Prior to this report, only three EBV-SMT of the larynx have been described [5, 6]. All these were associated with concomitant multi-focal disease. All patients were found to have lung tumor nodules and two had disease involving the liver. Our patient presented with a laryngeal tumor with no evidence of tumor in other sites over 8 months of follow-up till death. However, the previously diagnosed cutaneous angioleiomyoma (5 years prior to the presentation of the laryngeal tumor) that we found while working up the case displayed strong nuclear positivity in an EBER-ISH study. This tumor was thus an EBV-SMT with histological features virtually identical to a sporadic cutaneous angioleiomyoma. This is further strengthened by the fact that sporadic cutaneous smooth muscle tumors including angioleiomyomas have shown no association with EBV [13].
From a differential diagnostic perspective, a primary leiomyoma, primary or metastatic leiomyosarcoma and inflammatory myofibroblastic tumor (IMT) of the larynx should be considered. All these tumors are composed of spindle cells expressing SMA [14, 15]. Even in the setting of multifocal/multicentric disease, death due to tumor manifestations is exceptionally rare in contrast to leiomyosarcomas which pursue a more aggressive clinical course. Roughly half of EBV-SMT display histological features (round cell areas, a prominent vascular component and significant number of intratumoral lymphocytes) which would allow for a tentative diagnosis to be made and confirmed with an EBER-ISH study. For the EBV-SMTs that do not display these histomorphological features, differential diagnostic difficulties arise. Especially so since somatic soft tissue leiomyosarcomas may display only a mild degree of nuclear atypia and low mitotic activity (as low as <1 mitotic figure/10HPF). In these instances, awareness of the clinical setting is of paramount importance in order to contemplate the correct diagnosis. Moreover, even in EBV-SMTs with a small cell component, differentiation from epithelioid leiomyosarcoma may be difficult on small biopsies (as in this case). IMTs are composed of spindle cells in a variably edematous, myxoid and collagenous stroma, and contain inflammatory infiltrate composed primarily of plasma cells and lymphocytes with occasional eosinophils and neutrophils [16]. ALK (anaplastic lymphoma kinase) expression is detected in about 50% of IMTs [17] and may aid in establishing the correct diagnosis.
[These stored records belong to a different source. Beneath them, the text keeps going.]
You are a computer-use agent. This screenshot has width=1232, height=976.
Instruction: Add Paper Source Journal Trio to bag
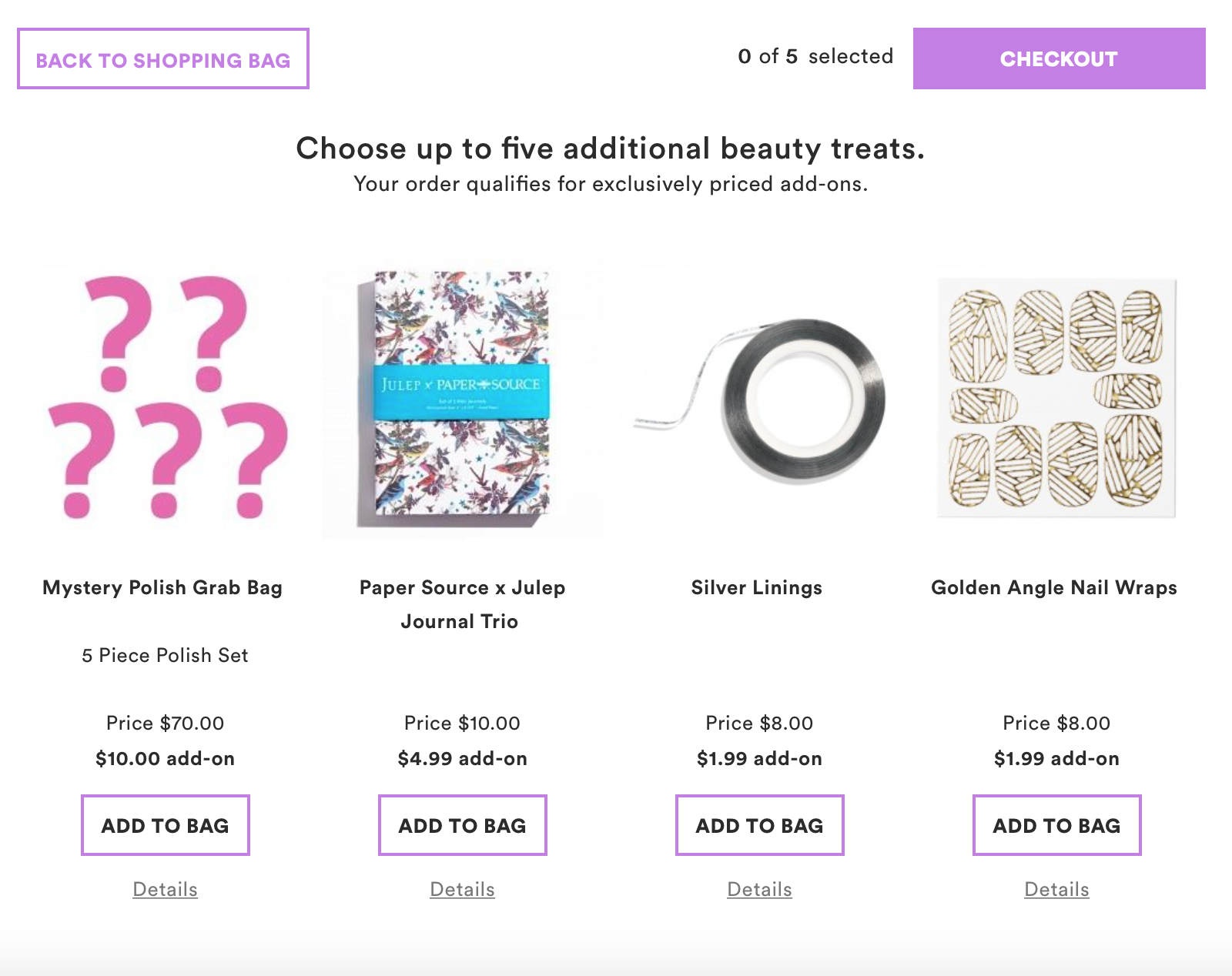[463, 825]
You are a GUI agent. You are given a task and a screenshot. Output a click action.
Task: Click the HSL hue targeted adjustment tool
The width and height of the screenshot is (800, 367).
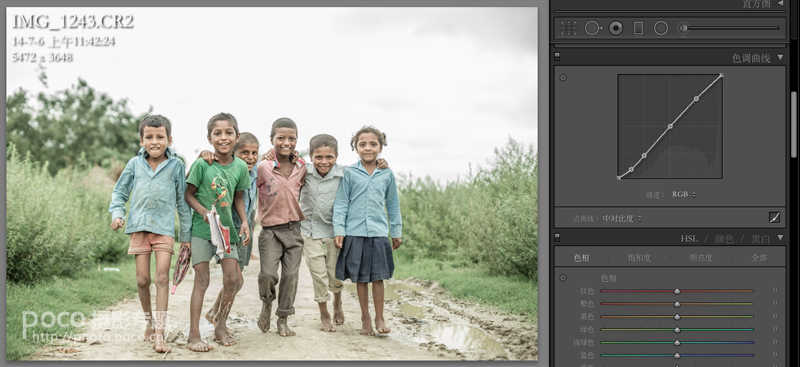click(x=563, y=278)
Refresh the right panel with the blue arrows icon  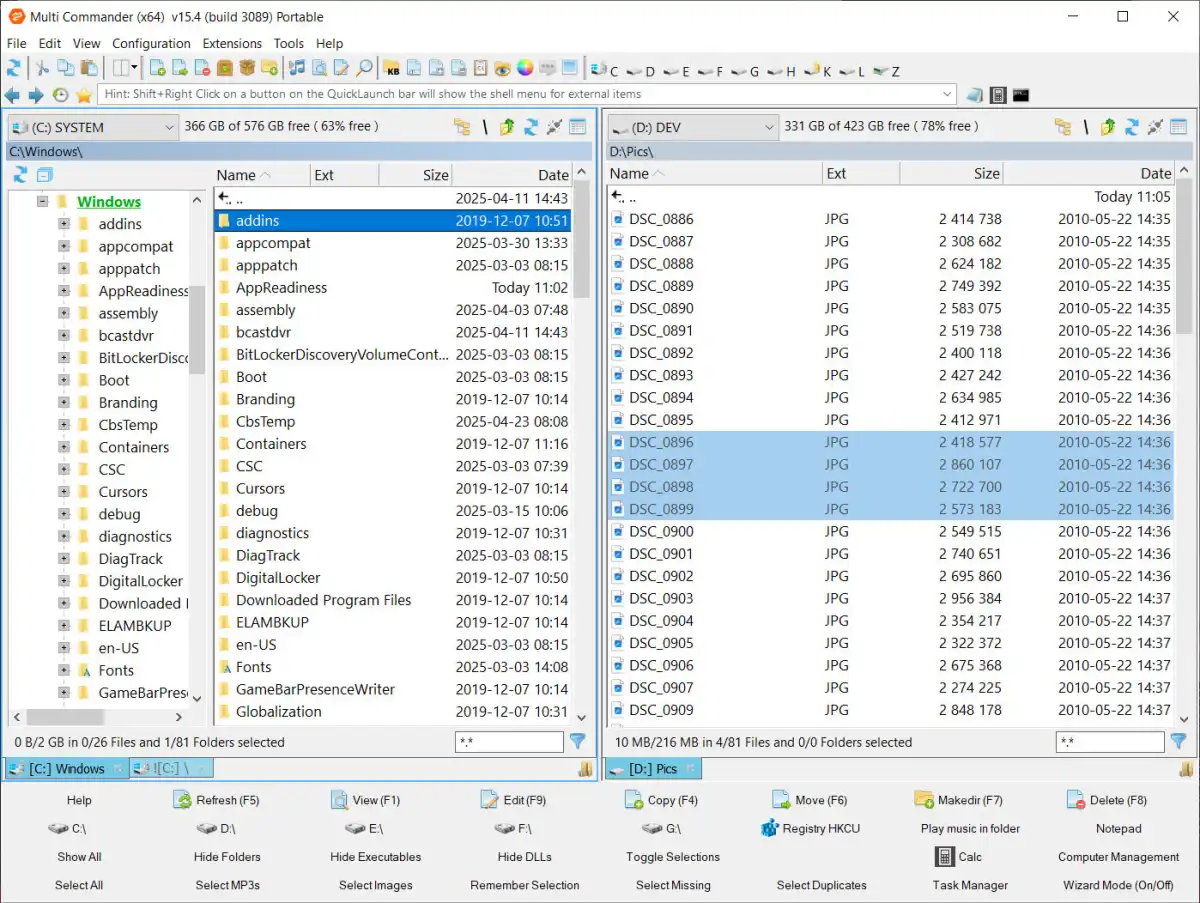1132,126
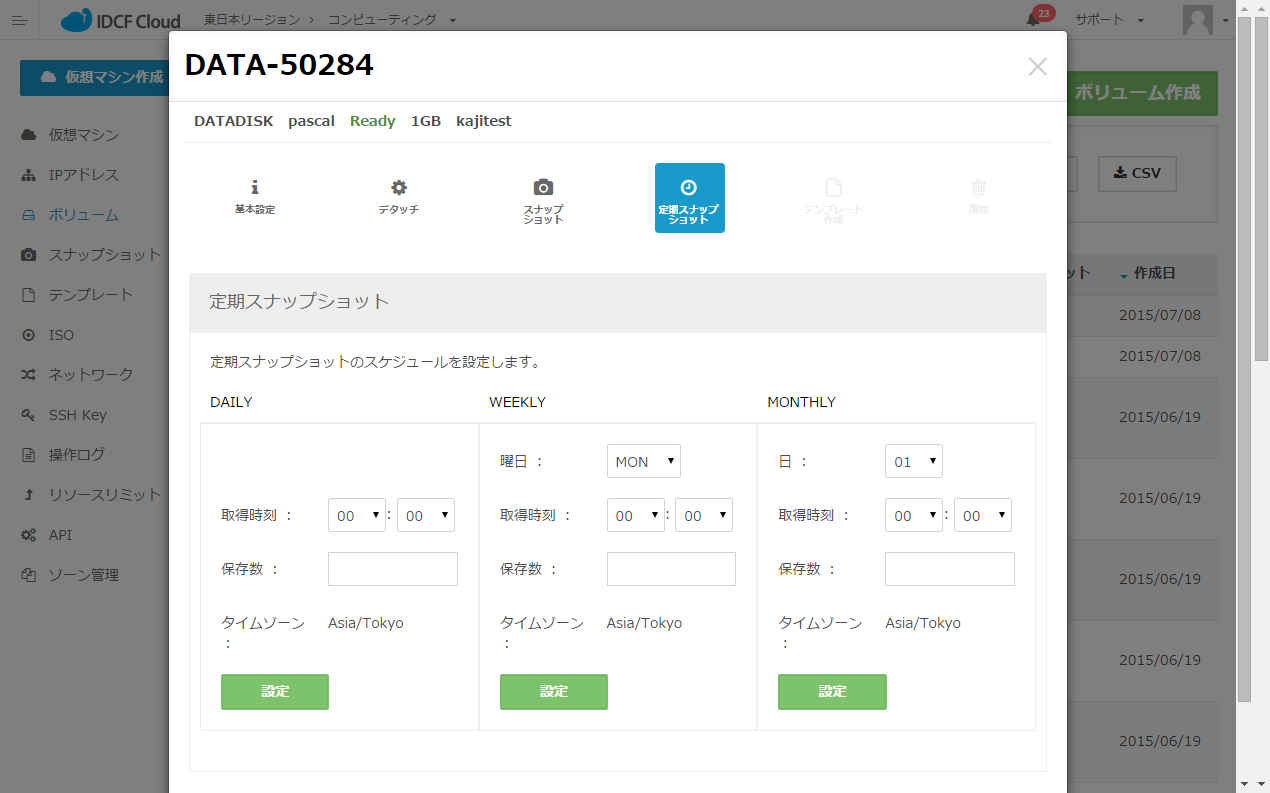
Task: Open the MONTHLY 日 01 dropdown
Action: tap(913, 461)
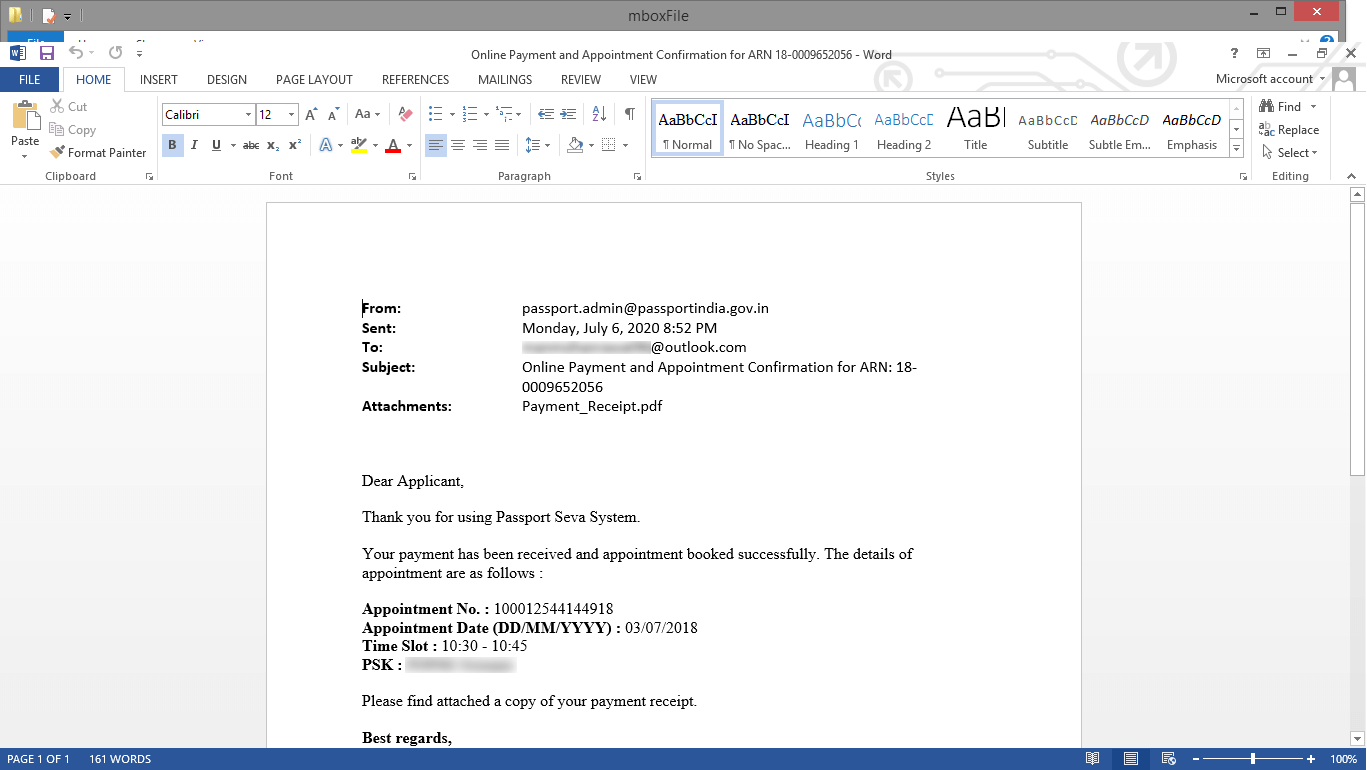The image size is (1367, 770).
Task: Switch to Read Mode view in status bar
Action: (x=1093, y=759)
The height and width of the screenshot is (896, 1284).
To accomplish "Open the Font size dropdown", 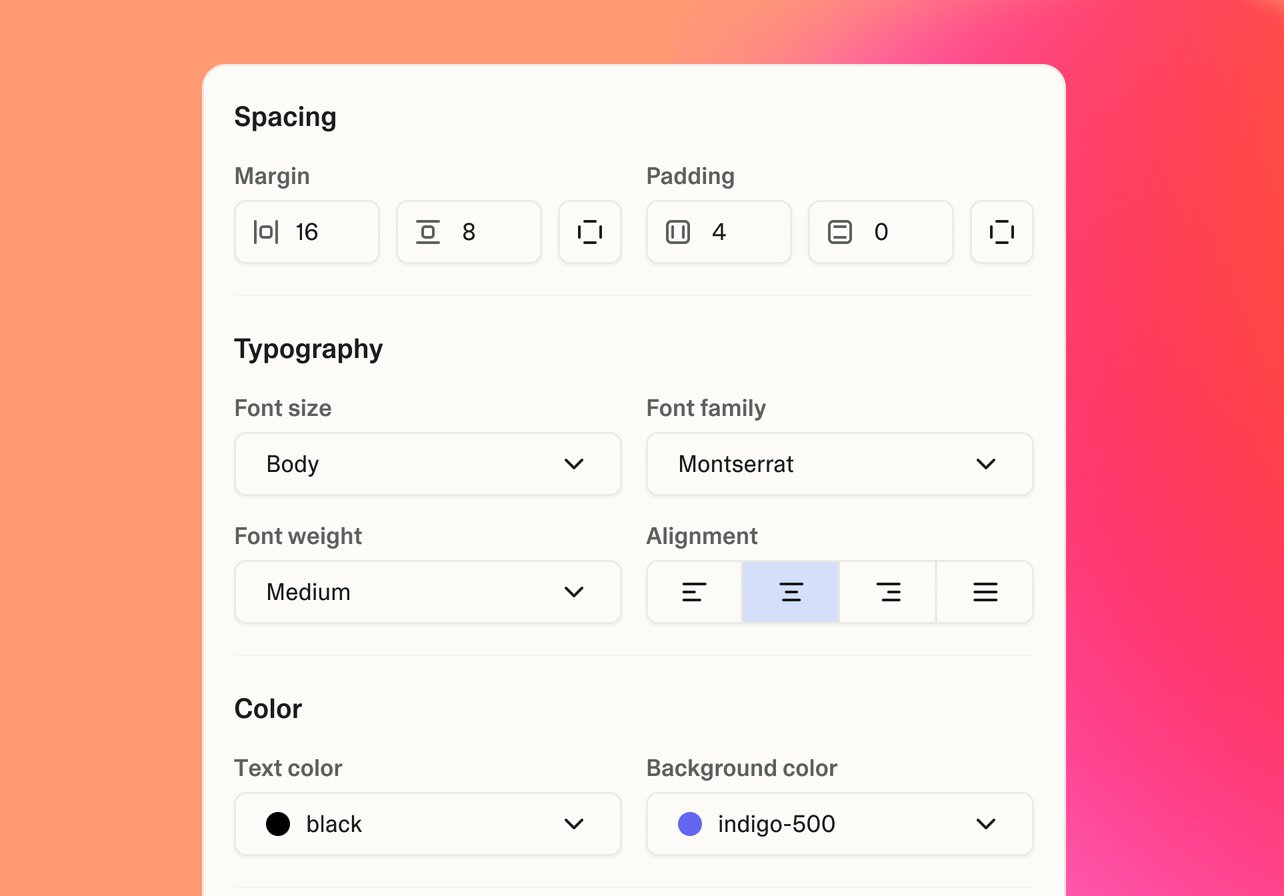I will 428,464.
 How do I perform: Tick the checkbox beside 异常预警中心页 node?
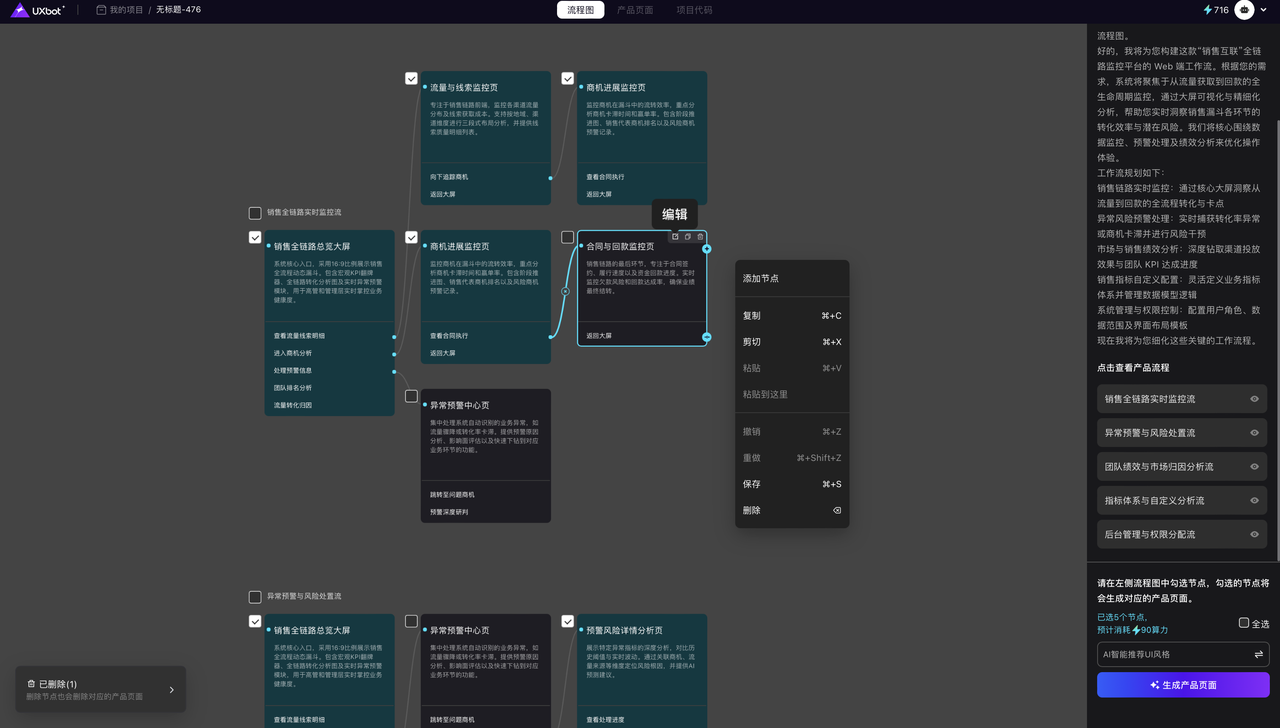[x=411, y=396]
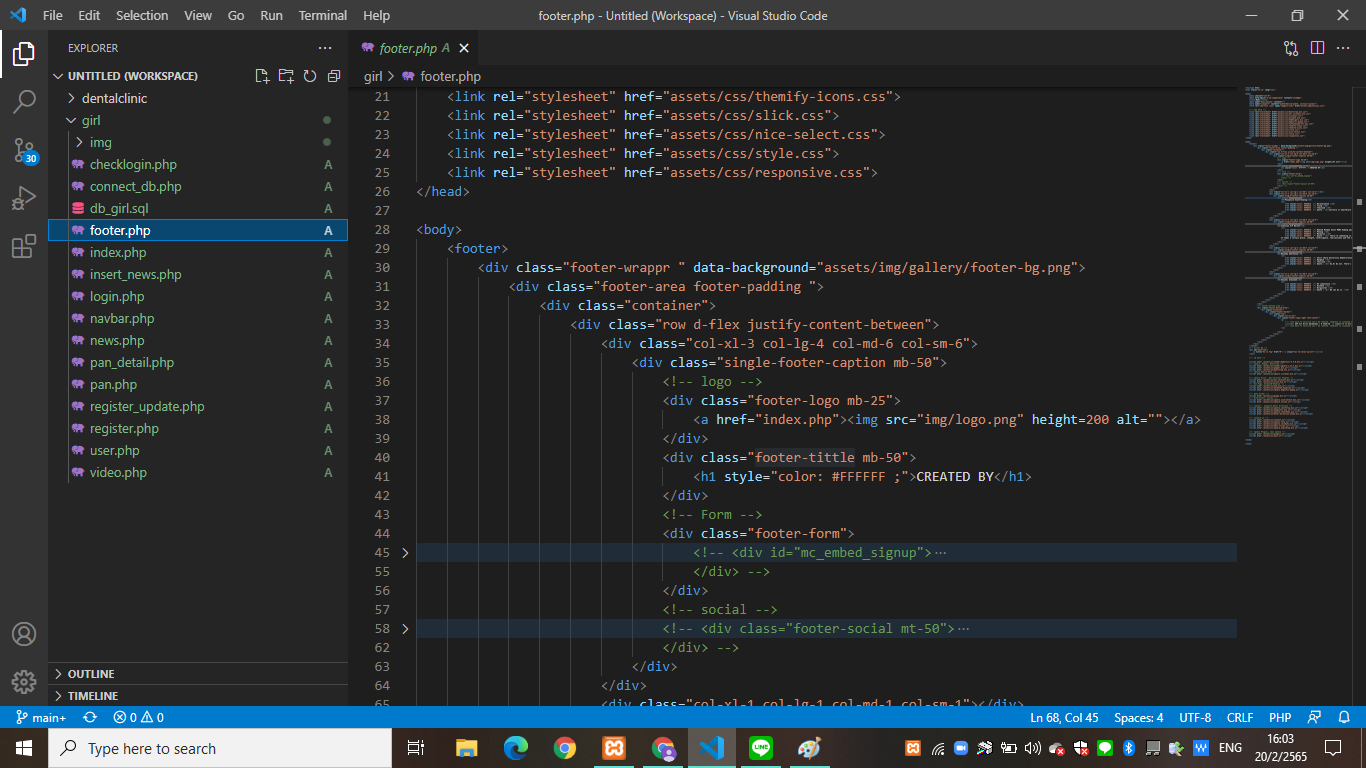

In summary, we present an EBV-associated smooth muscle tumor that occurred in the larynx in the absence of concomitant disease elsewhere and with no other tumor manifestations during a follow up of 8 months. This case emphasizes the importance of considering this pathologic entity when solitary smooth muscle actin-expressing tumors are encountered in the larynx of immunocompromised patients.